Looking for Northeast Light

A couple of years ago I treated myself to a copy of Joel Meyerowitz’s iconic book Cape Light. It became a little bit of an obsession, with me pouring over it each time I knew I was going to be visiting a beach, just to help get my brain in gear. I found a special connection with the photographs because many of them were made in and around where my favorite poet (Mary Oliver) spent a good portion of her life.

So, this year, when I found myself with the opportunity to visit my daughter in Nantucket, of course I turned to that photobook.

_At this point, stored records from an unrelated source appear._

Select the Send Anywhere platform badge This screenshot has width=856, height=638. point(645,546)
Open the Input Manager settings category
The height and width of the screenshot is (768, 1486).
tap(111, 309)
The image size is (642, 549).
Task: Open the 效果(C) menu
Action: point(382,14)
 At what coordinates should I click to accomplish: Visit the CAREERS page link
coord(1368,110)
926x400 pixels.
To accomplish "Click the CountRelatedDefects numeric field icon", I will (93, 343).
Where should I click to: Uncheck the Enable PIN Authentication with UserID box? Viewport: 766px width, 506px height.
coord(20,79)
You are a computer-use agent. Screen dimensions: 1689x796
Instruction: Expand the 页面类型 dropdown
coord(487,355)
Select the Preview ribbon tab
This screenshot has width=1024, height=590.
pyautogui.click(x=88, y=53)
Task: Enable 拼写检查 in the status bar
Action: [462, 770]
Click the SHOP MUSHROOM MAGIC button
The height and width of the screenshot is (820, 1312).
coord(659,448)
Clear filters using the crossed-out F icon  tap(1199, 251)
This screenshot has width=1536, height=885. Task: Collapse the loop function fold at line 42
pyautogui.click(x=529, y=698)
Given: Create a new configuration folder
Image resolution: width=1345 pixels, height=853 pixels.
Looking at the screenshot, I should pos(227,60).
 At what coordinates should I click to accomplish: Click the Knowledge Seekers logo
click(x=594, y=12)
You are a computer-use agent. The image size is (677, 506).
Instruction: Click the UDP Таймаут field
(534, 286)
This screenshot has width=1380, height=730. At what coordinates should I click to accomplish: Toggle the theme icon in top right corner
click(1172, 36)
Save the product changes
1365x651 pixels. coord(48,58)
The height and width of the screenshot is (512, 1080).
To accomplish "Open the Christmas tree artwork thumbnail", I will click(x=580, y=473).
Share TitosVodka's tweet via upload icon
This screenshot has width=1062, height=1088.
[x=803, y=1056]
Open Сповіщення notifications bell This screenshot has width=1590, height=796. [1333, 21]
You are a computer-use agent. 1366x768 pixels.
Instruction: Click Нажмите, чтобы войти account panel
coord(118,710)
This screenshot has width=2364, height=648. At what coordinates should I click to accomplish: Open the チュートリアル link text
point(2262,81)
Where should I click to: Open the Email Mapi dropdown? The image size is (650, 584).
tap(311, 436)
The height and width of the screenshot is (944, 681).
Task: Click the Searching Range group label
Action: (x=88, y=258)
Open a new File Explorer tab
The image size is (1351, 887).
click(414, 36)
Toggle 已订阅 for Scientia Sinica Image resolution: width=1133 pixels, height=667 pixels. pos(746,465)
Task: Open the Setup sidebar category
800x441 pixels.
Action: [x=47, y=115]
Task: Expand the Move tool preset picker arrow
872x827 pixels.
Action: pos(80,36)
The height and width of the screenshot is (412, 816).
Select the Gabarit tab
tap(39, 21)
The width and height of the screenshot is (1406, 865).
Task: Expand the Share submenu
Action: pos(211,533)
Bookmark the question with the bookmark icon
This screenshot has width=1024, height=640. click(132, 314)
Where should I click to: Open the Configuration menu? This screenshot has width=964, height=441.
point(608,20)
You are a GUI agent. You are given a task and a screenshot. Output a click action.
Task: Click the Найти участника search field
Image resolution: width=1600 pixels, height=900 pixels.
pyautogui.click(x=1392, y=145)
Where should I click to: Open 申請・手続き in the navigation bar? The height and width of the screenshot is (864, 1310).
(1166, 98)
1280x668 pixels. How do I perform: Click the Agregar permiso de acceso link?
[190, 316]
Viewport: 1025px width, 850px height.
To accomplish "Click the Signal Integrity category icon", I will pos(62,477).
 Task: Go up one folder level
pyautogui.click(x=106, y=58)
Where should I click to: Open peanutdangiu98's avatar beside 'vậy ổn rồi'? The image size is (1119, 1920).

The images were made around the time of my childhood, so while they were familiar to me and informed how my imagination considered the whole Cape Cod area (none of them were made on Nantucket, but I was going to visit the Cape too), I couldn’t help but wonder if I would find those kinds of scenes there or if the whole place was updated and commercialized into one big strip mall now.

I won’t keep you in suspense: I didn’t find the kinds of pictures my heart half-expected on Cape Cod. If anything, I found things I never would have expected, so unexpected that I’m still sort of it in a daze over it. That’s the pitfall of having expectations, I guess.

Nantucket, on the other hand, especially on the first evening at Jetties Beach, delivered that wonderful, otherworldly light I knew so well from Meyerowitz’s photographs. I even saw lifeguard chairs just like the ones in his book, although there were so many kids taking turns leaping off them into the sand that the above photo from afar was the best I could do.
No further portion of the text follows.